What the exercise asks
In the listing below, a line holding "Image resolution: width=1391" and a line holding "Click the Description optional text field" mark the range. Retype both exactly, with all lines between them.

Data
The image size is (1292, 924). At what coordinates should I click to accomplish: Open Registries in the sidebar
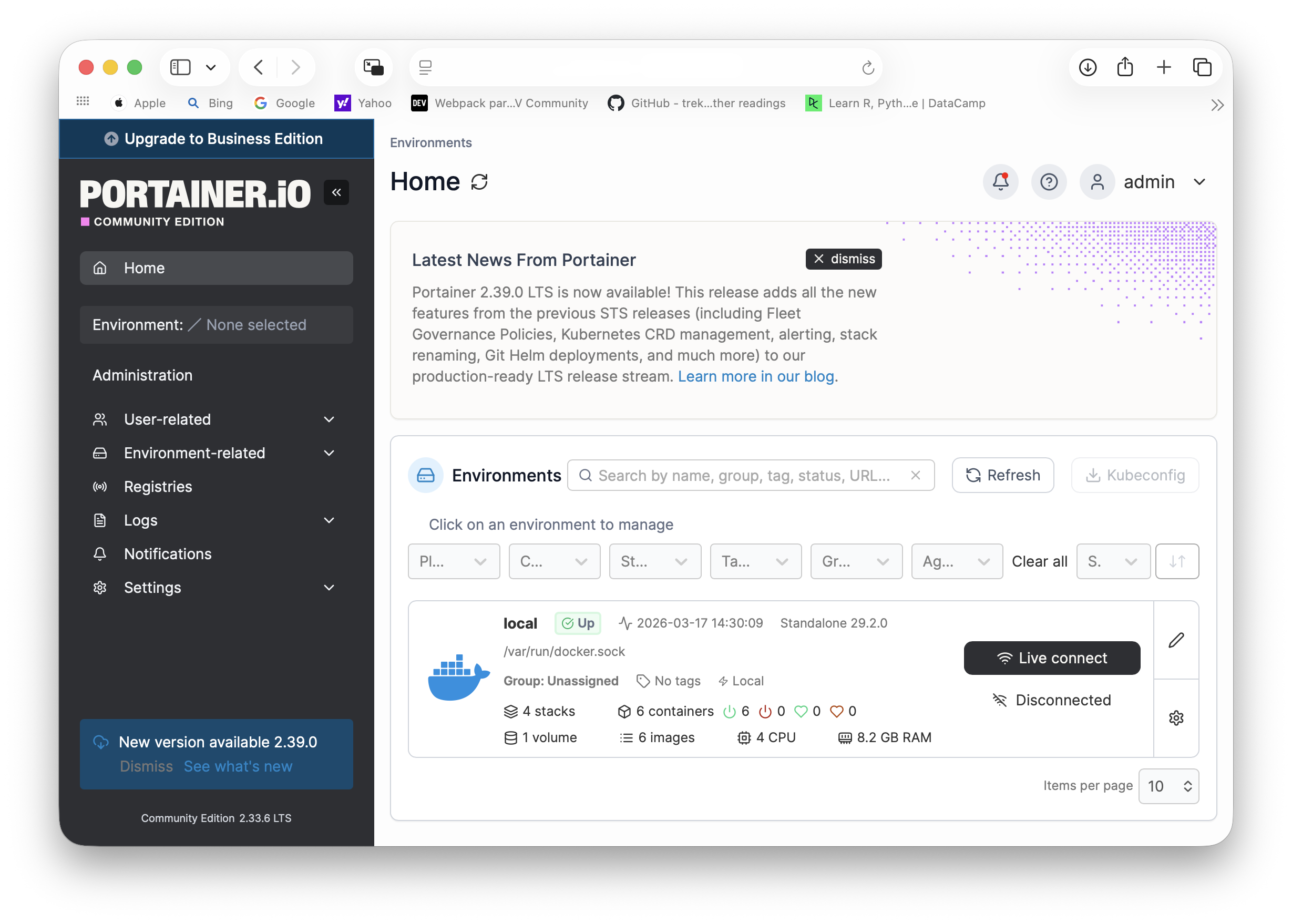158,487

==

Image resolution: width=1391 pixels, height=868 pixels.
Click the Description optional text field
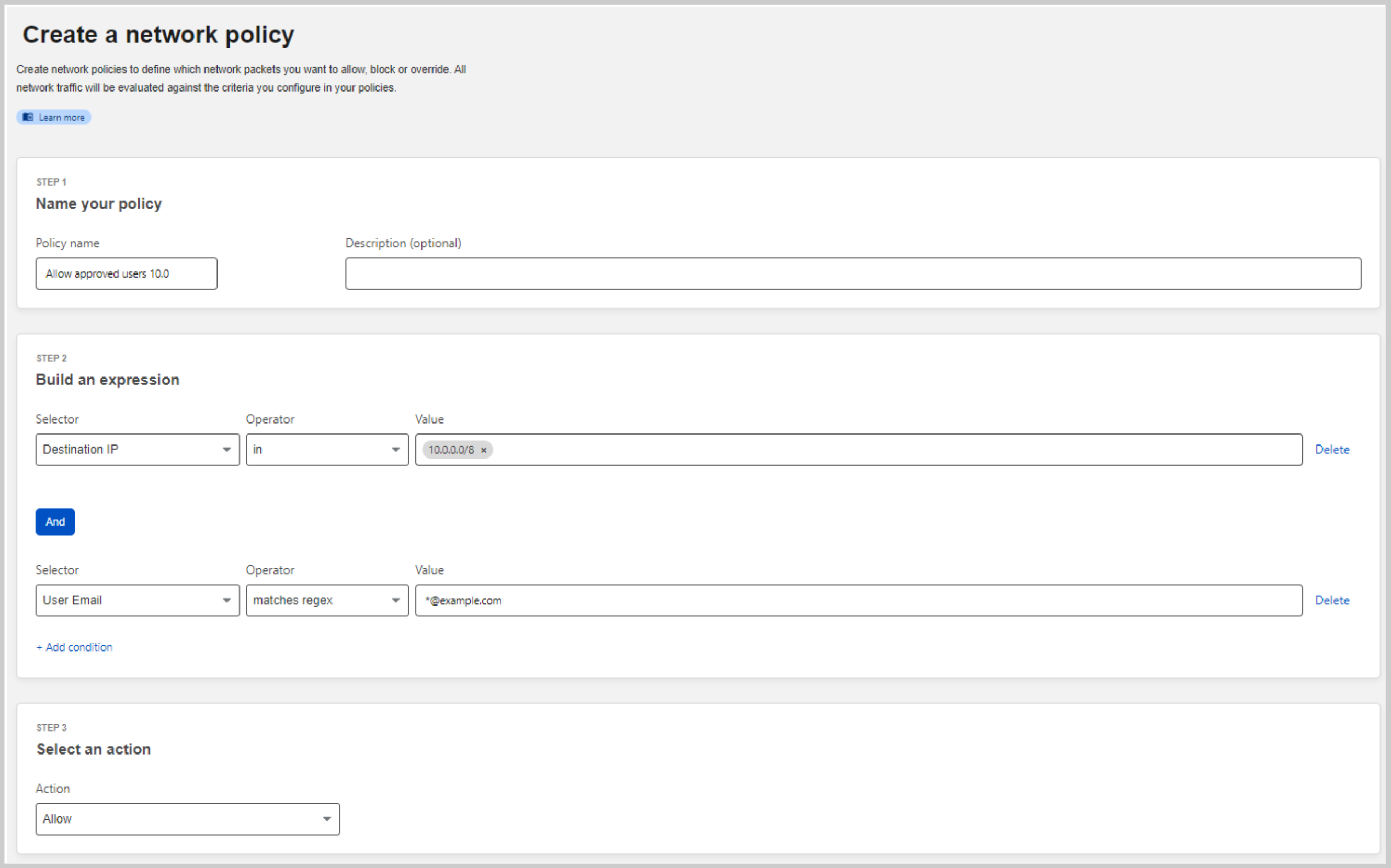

--

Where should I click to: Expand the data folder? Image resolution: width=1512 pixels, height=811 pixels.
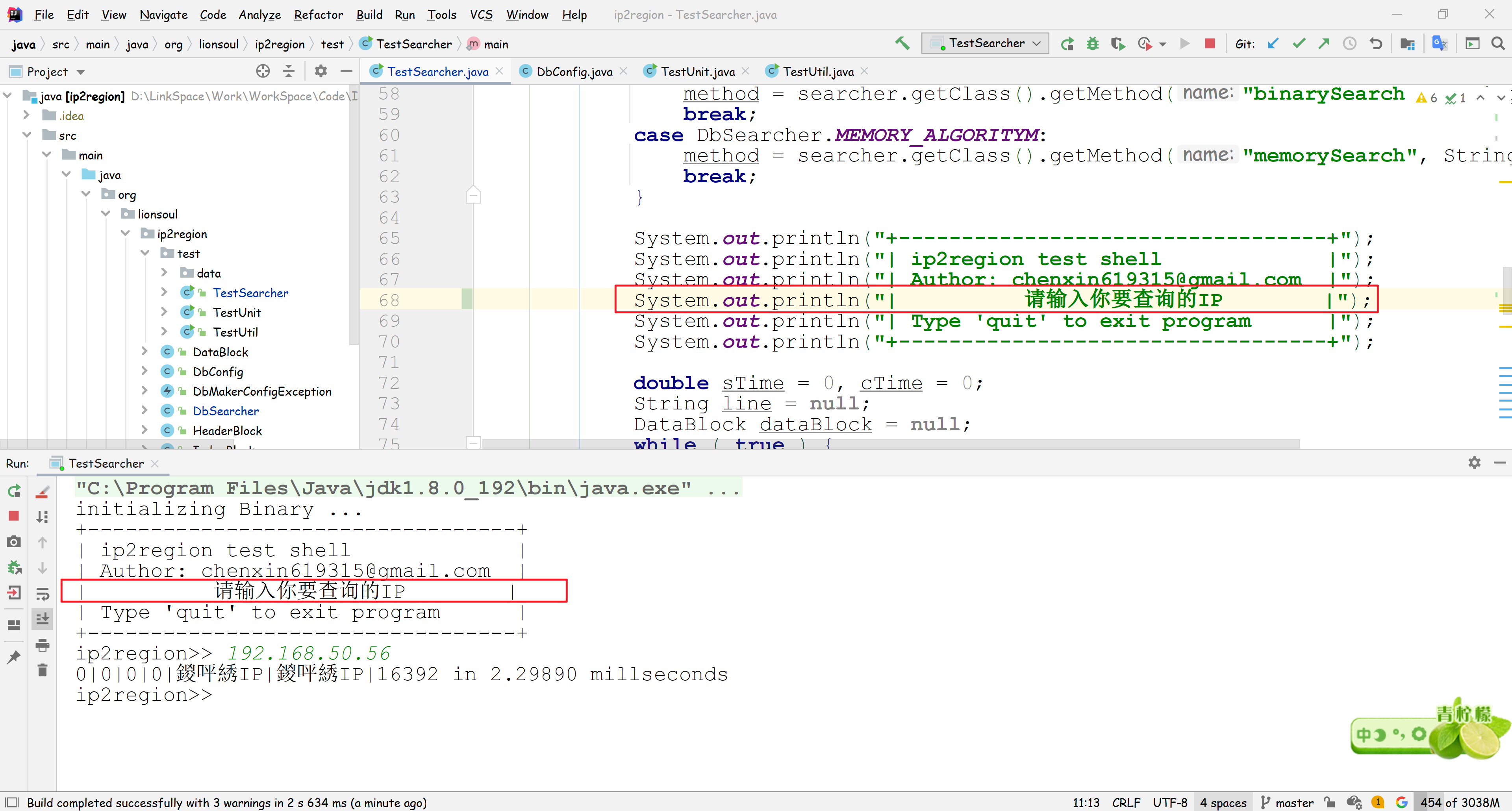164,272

Reply
Image resolution: width=1391 pixels, height=868 pixels.
Click the Description optional text field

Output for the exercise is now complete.